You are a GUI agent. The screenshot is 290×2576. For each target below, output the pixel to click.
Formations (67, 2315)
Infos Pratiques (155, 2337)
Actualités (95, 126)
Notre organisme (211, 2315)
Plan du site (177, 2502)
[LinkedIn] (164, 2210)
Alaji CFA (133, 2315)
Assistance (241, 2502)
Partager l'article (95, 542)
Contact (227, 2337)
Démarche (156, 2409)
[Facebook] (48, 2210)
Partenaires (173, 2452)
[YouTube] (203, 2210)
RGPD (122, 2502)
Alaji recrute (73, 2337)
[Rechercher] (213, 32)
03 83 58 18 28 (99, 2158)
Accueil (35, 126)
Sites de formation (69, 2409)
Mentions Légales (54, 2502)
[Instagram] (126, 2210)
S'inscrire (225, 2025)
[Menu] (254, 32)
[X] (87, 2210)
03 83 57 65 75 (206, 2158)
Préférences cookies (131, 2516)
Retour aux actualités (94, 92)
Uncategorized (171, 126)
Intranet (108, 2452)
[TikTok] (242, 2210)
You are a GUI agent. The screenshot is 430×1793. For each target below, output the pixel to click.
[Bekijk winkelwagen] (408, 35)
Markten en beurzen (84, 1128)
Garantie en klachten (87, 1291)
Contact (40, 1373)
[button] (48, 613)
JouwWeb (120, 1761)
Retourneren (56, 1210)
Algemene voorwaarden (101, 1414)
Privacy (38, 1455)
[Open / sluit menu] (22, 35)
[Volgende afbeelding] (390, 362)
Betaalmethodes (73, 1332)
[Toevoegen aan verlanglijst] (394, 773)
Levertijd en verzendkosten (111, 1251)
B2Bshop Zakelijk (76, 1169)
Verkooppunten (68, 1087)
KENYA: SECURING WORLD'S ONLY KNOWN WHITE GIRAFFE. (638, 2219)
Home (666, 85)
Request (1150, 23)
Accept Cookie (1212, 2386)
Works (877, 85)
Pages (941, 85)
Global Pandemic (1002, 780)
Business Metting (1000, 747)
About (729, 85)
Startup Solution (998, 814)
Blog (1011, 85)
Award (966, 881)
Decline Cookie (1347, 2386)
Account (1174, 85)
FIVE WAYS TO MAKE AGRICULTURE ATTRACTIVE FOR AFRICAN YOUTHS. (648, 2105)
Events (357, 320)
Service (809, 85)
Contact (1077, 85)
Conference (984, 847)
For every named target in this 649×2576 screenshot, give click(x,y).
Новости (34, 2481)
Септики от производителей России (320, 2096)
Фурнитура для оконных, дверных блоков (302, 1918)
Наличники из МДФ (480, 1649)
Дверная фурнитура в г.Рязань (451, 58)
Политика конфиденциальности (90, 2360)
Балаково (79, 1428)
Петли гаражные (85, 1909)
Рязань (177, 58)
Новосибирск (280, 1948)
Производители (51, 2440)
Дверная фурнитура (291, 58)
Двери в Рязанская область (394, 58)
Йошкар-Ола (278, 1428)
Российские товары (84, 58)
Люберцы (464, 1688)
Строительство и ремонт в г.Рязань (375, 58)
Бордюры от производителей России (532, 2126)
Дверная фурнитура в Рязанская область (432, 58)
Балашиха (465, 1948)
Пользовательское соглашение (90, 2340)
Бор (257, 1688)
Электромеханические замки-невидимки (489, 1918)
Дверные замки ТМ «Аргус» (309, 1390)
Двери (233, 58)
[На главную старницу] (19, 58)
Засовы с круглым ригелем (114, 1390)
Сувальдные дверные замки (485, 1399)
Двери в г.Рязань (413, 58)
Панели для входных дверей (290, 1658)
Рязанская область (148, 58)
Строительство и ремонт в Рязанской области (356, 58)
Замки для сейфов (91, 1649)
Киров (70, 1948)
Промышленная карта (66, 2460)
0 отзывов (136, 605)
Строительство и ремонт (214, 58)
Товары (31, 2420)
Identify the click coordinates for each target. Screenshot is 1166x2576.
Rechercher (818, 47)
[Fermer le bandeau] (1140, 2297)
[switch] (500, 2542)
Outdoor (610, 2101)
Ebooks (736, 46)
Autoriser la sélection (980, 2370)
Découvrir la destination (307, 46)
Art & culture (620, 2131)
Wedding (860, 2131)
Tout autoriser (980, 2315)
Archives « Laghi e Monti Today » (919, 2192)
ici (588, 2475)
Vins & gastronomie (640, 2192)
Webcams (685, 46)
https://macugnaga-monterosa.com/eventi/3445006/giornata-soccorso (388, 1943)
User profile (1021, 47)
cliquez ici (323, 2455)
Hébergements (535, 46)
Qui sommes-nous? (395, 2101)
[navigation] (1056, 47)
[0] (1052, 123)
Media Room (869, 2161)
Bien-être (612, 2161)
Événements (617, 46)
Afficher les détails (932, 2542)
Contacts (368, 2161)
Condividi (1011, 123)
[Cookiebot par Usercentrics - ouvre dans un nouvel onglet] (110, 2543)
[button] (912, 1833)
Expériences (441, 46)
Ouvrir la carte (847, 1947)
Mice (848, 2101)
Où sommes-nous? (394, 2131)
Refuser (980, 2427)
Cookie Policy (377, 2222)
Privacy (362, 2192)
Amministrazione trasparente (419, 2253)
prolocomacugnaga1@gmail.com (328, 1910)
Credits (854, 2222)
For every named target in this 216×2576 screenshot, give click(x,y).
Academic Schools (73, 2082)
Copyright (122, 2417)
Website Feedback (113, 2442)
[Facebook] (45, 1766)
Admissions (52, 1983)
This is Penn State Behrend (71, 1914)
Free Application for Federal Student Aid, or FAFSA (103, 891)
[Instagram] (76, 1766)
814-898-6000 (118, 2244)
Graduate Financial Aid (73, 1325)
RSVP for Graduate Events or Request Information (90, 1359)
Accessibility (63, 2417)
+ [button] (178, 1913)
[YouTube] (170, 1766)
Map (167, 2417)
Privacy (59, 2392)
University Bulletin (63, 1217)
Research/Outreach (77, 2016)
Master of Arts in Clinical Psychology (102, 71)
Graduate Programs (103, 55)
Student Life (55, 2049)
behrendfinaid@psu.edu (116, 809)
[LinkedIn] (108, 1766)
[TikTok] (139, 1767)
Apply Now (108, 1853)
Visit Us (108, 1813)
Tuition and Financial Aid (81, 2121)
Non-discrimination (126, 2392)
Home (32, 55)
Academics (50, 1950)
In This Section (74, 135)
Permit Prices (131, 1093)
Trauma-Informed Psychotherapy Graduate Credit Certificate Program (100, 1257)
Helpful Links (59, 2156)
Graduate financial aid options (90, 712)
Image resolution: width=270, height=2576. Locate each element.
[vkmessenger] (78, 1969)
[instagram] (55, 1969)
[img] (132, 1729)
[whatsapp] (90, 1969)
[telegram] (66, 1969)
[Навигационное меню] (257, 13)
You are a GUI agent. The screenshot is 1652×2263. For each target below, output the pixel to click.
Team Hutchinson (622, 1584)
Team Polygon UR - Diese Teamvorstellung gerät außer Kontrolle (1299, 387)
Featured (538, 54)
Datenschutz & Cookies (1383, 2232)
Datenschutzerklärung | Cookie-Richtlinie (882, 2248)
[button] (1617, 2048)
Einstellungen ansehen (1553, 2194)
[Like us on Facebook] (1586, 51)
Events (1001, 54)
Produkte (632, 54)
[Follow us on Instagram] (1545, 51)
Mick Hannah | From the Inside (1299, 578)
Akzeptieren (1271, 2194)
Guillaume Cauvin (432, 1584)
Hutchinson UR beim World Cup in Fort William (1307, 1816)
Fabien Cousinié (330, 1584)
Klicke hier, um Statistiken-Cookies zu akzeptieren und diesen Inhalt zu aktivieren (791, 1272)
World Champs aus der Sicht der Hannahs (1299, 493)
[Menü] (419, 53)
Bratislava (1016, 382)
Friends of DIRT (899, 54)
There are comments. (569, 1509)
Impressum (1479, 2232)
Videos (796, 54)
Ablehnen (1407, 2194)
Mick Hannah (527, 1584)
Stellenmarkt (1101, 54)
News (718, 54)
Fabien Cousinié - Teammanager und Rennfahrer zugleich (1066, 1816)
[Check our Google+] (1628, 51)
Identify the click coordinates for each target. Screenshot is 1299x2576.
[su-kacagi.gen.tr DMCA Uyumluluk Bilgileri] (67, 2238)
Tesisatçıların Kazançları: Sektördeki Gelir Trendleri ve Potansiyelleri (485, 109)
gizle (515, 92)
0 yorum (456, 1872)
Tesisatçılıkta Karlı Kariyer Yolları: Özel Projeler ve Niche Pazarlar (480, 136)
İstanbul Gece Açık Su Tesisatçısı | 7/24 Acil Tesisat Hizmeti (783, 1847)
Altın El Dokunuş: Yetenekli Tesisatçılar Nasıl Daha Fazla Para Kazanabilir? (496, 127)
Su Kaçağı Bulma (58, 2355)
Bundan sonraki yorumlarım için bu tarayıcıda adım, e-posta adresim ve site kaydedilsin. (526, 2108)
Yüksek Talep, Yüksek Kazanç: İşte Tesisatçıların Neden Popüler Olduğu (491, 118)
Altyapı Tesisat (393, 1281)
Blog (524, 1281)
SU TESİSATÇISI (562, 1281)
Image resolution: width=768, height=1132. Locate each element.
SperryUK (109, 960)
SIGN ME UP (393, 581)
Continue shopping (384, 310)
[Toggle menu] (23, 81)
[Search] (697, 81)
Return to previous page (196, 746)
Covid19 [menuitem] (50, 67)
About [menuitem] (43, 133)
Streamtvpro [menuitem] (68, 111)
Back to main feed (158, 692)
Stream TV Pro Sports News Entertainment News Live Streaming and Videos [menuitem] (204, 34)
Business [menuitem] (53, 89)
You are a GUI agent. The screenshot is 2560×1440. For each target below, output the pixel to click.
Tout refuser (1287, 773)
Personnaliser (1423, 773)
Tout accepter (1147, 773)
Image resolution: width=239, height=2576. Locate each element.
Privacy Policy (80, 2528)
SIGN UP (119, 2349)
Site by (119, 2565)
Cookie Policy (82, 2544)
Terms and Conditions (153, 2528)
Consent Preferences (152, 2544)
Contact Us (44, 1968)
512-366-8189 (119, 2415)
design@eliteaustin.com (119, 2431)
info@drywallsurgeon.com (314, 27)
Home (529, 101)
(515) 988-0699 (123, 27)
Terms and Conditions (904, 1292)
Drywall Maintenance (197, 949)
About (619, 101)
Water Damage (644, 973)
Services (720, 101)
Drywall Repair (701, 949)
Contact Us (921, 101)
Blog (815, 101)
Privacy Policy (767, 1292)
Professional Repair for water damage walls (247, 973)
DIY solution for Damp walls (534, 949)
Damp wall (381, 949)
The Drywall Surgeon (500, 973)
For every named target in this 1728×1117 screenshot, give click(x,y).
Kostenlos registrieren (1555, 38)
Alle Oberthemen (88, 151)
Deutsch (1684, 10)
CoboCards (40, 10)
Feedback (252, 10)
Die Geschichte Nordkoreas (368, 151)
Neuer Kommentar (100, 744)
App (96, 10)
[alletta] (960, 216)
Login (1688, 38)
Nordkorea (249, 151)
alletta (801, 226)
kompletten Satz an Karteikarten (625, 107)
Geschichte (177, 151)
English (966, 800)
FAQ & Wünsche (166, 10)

====================

EXERCISE
Look above for the line with "Art & culture (620, 2131)" and the line with "Refuser (980, 2427)". Retype those two lines and every line between them exactly, adding nothing.

YOUR RESPONSE
Art & culture (620, 2131)
Wedding (860, 2131)
Tout autoriser (980, 2315)
Archives « Laghi e Monti Today » (919, 2192)
ici (588, 2475)
Vins & gastronomie (640, 2192)
Webcams (685, 46)
https://macugnaga-monterosa.com/eventi/3445006/giornata-soccorso (388, 1943)
User profile (1021, 47)
cliquez ici (323, 2455)
Hébergements (535, 46)
Qui sommes-nous? (395, 2101)
[navigation] (1056, 47)
[0] (1052, 123)
Media Room (869, 2161)
Bien-être (612, 2161)
Événements (617, 46)
Afficher les détails (932, 2542)
Contacts (368, 2161)
Condividi (1011, 123)
[Cookiebot par Usercentrics - ouvre dans un nouvel onglet] (110, 2543)
[button] (912, 1833)
Expériences (441, 46)
Ouvrir la carte (847, 1947)
Mice (848, 2101)
Où sommes-nous? (394, 2131)
Refuser (980, 2427)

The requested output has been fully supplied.